DustinEchoes 1 day ago
We are rapidly approaching the point where that isn’t enough.
jleyank 1 day ago
Protest is ill-defined and open-ended. The other alternative I didn't mention the first time is to get outta Dodge.
TurdF3rguson 1 day ago
Oh you didn't hear? They're also cancelling the midterms.
Insanity 1 day ago
And when this happens, about half the country still will support this demagogue.
Jensson 1 day ago
Depending on your state you vote for the winner regardless who you vote for since its winner takes all.
aebtebeten 1 day ago
Have you called your members of congress yet?
afterburner 1 day ago
Don't let the people in your life casually get away with promoting fascism. Punish them socially.
smilliken 1 day ago
That strategy may be cathartic, but it will have the opposite of the desired effect. If there's any hope of changing someone's mind, it has to start by respecting their opinion no matter how wrong you think it is. If you start a fight you'll get a fight.
bicx 1 day ago
I agree. Trying to punish will just deepen resentment, and they will live in their echo chamber while you live in yours. Then it's just side vs side, with the pundits leading the dialog.

We have to remember that we aren't all working from the same perceptual or moral framework. This is a struggle for me, as I love my parents but our believes have diverged considerably.

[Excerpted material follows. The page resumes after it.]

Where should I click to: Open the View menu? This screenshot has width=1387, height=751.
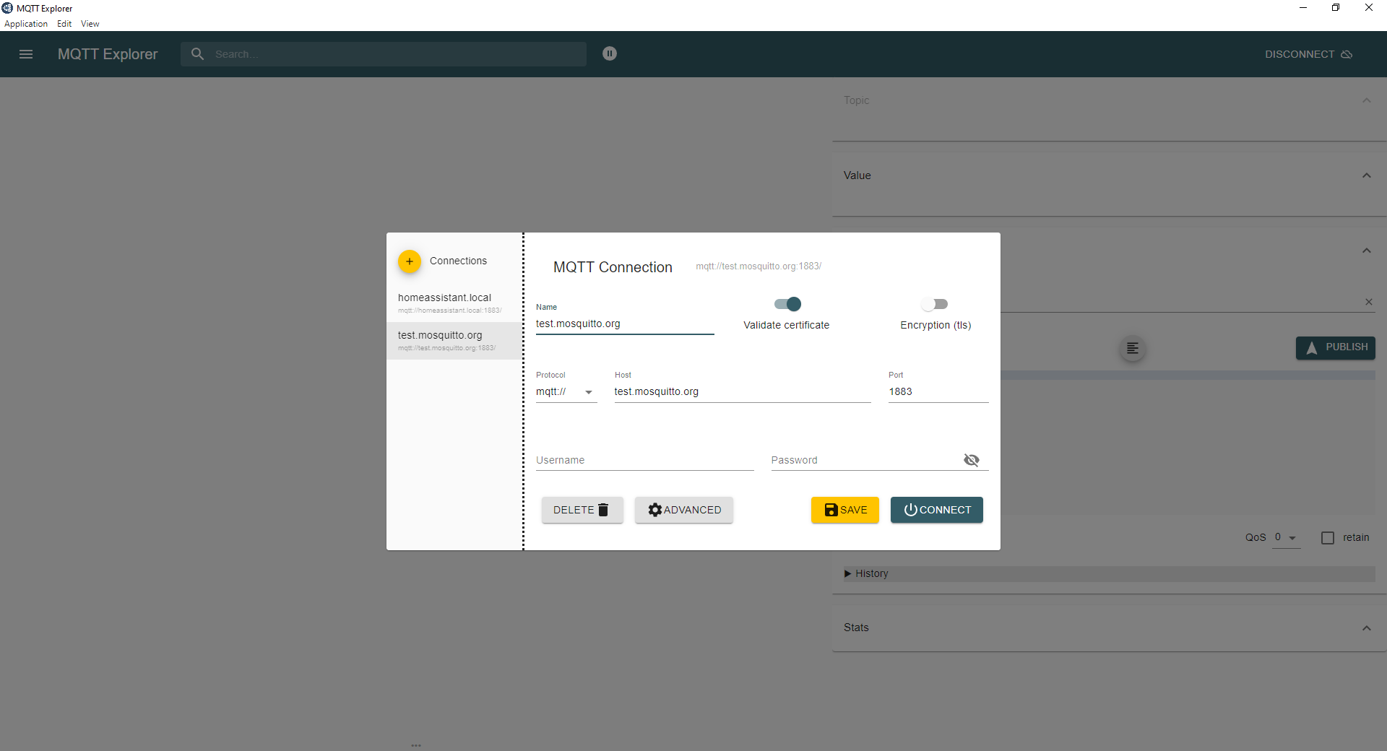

I think the challenge right now in the U.S. is that for many, it doesn't feel socially safe to question your own side. In reality, we need to feel free to judge actions individually, and judge leaders as a true accumulation of their actions. If we fear rejection from our party/family/friends for not walking in lock-step with the official party stances, that influences a lot of our thinking. No one wants to feel continually guilty about their own views (especially when there are social consequences for changing them), so we often shove aside conflicting details, make jokes, and signal to others that we're still a part of the tribe.

It sucks.

tremon 3 hours ago
I'm sorry, but some opinions are not worth respecting. People who e.g. excuse the genocide in Gaza, deny what happened in Tiananmen Square or who insist that the Jan6 insurrections were "just tourists" should not receive a participation trophy.
kcplate 1 day ago
Start holding the opposing party responsible to run good candidates for office and adopt a platform that can appeal to independents.

The knee jerk reaction is to run your party’s candidates and platform to the opposite extreme. Instead you should move towards the center. I really hope the democrats realize this (some do and are speaking out) soon.

kurtis_reed 1 day ago
Protest
kcplate 1 day ago
To what end? I think this has become the “feel good that I am doing something about it” approach but it literally has almost zero effect beyond creating rhetoric from the politicians.

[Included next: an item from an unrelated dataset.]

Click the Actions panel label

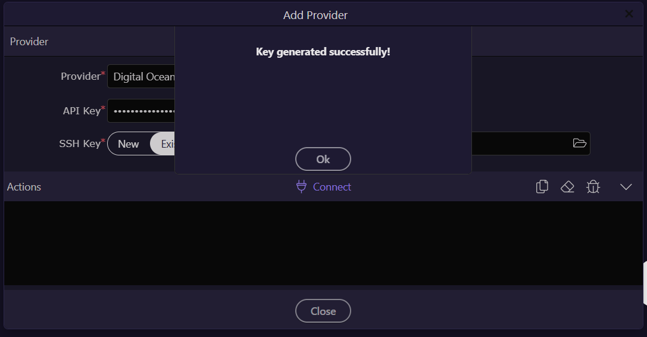pyautogui.click(x=24, y=187)
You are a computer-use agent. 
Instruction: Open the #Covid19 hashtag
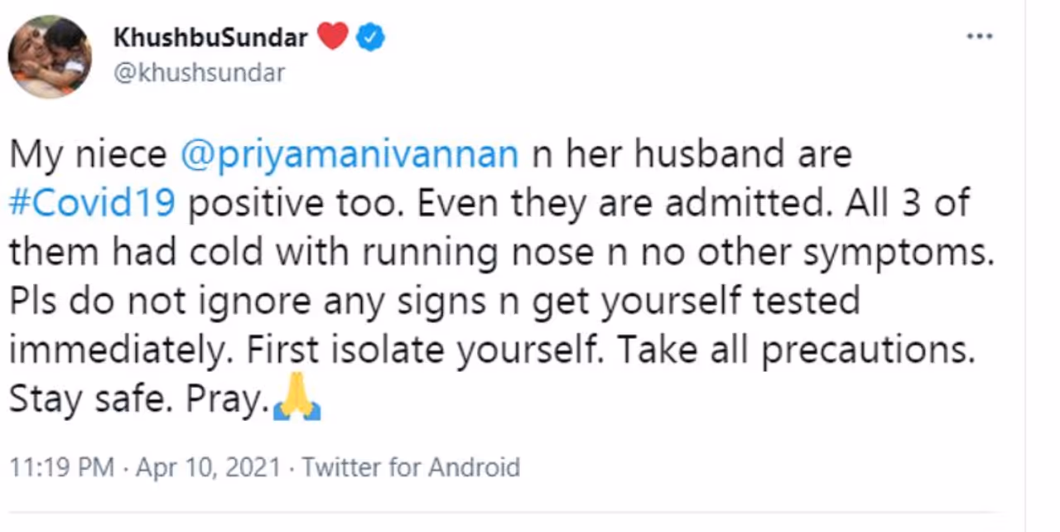(92, 203)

You need to hold your political leaders responsible with your vote. Don’t just automatically vote for the politicians that are “saying” the right things. Find out what your representatives are “doing” and hold them responsible for their actions or more importantly, inactions.

morkalork 1 day ago
Call your senator and congressman /s
Avicebron 1 day ago
I think we have to acknowledge the grievances of people who got us into this position in the first place and don't stop making those grievances and the tangible steps being taken to solve them known on every public platform available.
A_D_E_P_T 1 day ago
What does Greenland have to do with anybody's grievances? That's a serious and non-rhetorical question.
donkeybeer 1 day ago
Some people are just so stupid they are beyond all help. They are eternally offended and will always have made up "grievances". For example one really funny "grievance" is that intermarriage is equal to violent murderous genocide. Its best to laugh these "grievances" out the room.
lostmsu 1 day ago
Move to a swing state and vote.
tzs 1 day ago
One thing that could help would be for Democrats who live in congressional districts where there is no way a Democrat will ever get elected because there are too many people there who just vote for the candidate with the 'R' by their name on the ballot without actually looking into either candidate's positions to switch their registration to Republican.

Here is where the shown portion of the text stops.